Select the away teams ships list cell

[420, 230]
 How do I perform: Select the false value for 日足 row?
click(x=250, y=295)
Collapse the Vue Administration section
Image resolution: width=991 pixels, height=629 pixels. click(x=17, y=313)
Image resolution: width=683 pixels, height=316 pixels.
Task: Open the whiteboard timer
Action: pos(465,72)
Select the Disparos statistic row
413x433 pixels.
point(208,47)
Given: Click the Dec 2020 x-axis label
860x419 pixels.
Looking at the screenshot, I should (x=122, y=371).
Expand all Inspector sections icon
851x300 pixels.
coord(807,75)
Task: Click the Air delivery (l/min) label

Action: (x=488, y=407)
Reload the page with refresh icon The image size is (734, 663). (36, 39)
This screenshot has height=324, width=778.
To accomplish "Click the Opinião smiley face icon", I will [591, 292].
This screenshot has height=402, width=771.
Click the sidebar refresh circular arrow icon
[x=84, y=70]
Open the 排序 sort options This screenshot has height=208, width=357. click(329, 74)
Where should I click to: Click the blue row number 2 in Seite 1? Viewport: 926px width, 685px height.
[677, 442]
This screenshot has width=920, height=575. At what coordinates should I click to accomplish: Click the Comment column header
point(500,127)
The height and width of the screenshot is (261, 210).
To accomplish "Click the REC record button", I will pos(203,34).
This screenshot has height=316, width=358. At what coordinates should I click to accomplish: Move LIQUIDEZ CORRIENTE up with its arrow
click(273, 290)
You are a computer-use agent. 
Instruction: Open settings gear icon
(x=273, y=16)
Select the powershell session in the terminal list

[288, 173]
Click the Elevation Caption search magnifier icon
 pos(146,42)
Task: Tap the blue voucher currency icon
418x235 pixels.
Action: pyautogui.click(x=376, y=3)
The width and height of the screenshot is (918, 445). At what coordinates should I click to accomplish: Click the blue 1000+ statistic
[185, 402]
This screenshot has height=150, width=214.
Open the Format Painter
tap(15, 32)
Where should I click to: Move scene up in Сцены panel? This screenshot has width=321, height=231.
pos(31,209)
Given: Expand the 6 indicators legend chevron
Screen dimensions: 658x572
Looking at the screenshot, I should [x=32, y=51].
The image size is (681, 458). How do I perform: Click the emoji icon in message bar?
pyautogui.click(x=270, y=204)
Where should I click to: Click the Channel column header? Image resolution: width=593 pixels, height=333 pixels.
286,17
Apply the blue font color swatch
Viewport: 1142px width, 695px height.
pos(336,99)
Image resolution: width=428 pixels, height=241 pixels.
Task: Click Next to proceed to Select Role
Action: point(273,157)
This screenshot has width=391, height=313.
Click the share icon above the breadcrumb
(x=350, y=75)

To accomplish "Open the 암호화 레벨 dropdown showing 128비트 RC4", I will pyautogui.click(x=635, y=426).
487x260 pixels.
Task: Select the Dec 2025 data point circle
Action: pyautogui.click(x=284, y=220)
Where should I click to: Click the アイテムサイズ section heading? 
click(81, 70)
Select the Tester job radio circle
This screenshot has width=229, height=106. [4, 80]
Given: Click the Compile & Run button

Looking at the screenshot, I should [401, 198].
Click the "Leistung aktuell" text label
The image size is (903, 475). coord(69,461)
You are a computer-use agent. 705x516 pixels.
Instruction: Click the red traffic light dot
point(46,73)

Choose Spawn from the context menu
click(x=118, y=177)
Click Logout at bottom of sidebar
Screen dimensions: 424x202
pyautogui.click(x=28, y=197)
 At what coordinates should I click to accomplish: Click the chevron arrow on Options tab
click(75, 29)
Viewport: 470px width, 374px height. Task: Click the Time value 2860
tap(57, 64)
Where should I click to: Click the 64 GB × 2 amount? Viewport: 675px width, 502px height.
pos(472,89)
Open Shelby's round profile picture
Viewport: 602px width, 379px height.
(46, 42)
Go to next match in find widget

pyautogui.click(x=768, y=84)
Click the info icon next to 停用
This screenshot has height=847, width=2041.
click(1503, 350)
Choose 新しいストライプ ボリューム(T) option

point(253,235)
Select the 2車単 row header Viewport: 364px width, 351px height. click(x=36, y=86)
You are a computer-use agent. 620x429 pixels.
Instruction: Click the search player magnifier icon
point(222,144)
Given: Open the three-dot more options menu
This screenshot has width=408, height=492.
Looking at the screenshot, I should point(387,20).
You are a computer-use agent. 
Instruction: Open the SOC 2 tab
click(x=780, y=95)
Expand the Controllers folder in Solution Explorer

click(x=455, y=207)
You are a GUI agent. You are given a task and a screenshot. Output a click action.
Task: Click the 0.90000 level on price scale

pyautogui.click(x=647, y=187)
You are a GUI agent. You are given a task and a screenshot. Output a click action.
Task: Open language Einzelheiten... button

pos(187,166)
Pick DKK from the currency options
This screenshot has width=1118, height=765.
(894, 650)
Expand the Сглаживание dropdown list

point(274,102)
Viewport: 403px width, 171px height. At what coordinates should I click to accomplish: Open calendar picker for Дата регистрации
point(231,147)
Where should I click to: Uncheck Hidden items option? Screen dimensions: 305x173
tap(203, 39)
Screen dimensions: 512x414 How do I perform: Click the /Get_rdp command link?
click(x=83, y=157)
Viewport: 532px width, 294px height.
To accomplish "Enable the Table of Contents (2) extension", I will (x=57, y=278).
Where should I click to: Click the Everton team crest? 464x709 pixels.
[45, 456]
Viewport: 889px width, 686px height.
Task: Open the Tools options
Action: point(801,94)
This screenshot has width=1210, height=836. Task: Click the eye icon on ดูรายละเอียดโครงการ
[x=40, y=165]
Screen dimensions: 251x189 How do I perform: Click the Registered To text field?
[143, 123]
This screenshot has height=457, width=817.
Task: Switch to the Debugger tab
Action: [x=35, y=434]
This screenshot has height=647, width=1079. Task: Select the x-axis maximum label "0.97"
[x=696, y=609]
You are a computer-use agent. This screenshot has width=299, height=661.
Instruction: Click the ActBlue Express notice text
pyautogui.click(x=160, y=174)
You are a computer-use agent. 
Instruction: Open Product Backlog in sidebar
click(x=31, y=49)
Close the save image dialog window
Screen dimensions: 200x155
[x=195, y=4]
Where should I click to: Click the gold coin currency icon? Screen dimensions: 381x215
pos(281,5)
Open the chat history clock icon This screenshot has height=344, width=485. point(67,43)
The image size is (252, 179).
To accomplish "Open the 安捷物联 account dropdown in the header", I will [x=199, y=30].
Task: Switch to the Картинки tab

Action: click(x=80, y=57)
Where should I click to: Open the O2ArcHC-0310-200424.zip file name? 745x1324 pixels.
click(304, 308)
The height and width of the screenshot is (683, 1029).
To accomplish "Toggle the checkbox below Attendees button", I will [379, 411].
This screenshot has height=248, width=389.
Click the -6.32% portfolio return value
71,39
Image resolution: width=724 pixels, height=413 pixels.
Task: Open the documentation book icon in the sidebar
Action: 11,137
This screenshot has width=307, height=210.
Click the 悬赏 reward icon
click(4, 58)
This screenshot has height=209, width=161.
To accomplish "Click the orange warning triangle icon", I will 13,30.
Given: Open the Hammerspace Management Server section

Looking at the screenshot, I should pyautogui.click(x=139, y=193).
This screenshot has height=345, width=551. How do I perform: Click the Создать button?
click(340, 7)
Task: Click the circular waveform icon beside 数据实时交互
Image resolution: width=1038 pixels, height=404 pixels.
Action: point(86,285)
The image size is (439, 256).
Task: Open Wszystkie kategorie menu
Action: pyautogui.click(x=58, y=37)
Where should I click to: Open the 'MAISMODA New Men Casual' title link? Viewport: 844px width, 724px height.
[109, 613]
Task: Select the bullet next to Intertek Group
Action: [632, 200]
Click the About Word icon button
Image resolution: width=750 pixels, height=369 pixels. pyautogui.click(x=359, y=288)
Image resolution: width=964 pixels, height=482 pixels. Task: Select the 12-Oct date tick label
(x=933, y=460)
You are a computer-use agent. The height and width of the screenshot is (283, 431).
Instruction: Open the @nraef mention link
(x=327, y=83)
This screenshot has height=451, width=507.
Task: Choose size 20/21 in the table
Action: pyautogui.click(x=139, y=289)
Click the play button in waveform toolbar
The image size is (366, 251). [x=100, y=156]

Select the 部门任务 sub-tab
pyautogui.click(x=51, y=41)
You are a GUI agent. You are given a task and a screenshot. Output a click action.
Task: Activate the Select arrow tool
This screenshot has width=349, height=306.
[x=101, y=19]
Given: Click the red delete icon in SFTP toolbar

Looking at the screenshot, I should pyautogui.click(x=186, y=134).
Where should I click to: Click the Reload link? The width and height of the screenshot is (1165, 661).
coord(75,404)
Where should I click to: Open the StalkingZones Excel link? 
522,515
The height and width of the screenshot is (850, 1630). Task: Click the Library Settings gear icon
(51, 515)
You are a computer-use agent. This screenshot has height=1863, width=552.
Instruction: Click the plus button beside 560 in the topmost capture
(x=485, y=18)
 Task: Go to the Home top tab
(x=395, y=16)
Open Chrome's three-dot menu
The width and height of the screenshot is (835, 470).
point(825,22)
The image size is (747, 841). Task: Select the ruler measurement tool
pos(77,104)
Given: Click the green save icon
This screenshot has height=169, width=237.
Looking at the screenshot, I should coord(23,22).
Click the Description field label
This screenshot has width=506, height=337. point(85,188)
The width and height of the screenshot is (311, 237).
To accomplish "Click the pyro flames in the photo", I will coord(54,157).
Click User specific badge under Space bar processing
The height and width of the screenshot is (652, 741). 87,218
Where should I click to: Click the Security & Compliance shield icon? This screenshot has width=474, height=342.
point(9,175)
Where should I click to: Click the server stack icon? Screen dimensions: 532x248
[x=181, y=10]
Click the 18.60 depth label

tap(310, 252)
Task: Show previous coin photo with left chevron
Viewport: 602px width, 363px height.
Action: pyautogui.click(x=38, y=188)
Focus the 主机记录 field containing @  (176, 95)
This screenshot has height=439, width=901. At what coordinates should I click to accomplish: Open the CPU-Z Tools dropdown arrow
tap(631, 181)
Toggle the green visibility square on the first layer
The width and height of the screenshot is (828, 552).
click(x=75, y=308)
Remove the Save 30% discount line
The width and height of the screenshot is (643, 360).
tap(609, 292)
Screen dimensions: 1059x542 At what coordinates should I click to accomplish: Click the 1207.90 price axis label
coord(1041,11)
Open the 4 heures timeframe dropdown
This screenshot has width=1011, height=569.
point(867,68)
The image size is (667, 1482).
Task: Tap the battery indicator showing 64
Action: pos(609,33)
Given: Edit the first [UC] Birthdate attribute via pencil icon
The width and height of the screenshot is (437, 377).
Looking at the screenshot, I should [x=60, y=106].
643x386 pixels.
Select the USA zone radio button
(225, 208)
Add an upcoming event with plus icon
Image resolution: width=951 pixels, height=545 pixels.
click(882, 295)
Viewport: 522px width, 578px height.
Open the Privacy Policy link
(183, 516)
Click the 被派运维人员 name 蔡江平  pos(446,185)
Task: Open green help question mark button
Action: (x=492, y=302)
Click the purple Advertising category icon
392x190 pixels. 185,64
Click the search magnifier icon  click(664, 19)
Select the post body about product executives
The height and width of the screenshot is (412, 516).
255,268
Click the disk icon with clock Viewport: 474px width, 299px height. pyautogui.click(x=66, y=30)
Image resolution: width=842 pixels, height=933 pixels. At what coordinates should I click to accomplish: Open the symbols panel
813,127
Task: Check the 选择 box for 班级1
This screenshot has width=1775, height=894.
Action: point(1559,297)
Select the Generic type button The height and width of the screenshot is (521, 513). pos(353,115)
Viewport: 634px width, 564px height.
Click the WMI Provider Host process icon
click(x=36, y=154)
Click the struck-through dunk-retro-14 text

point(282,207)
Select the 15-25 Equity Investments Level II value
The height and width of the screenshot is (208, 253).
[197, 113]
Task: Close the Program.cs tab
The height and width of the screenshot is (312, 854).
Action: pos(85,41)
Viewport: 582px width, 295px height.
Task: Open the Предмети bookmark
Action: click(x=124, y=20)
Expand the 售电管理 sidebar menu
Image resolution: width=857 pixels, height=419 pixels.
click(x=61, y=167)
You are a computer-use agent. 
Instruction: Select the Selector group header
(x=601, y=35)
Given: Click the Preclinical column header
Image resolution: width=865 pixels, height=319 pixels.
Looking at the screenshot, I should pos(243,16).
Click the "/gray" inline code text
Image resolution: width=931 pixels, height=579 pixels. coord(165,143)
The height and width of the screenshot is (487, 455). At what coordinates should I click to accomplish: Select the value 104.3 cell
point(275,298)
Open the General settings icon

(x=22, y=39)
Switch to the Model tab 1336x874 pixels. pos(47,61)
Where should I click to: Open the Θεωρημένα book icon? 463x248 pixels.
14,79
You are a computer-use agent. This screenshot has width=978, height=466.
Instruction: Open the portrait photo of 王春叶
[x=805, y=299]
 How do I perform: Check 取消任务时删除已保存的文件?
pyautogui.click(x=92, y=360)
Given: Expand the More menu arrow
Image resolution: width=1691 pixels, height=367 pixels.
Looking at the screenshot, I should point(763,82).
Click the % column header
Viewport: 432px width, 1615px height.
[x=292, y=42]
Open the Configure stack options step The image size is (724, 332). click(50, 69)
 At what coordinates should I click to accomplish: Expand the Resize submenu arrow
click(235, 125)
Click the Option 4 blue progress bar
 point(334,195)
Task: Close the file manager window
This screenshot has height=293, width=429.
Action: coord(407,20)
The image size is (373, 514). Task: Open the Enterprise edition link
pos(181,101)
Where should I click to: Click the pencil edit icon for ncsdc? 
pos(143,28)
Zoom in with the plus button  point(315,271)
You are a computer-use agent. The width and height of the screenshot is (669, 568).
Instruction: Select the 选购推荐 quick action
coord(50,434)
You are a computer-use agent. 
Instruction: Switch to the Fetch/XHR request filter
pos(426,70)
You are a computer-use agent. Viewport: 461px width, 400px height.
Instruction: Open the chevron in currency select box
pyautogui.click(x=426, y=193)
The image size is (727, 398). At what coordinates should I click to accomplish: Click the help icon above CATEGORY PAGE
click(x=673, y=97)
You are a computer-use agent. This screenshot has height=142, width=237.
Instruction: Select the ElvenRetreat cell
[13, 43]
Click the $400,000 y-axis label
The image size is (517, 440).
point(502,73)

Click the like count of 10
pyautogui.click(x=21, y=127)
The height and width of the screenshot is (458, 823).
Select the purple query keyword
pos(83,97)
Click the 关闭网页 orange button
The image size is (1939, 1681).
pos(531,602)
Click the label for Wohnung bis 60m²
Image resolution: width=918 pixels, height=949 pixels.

**REQUIRED WORK:**
The response must hold only the lines above from the line with "Click the 被派运维人员" through the line with "Click the disk", each copied exactly, both ends kept.

**REPLY:**
Click the 被派运维人员 name 蔡江平  pos(446,185)
Task: Open green help question mark button
Action: (x=492, y=302)
Click the purple Advertising category icon
392x190 pixels. 185,64
Click the search magnifier icon  click(664, 19)
Select the post body about product executives
The height and width of the screenshot is (412, 516).
255,268
Click the disk icon with clock Viewport: 474px width, 299px height. pyautogui.click(x=66, y=30)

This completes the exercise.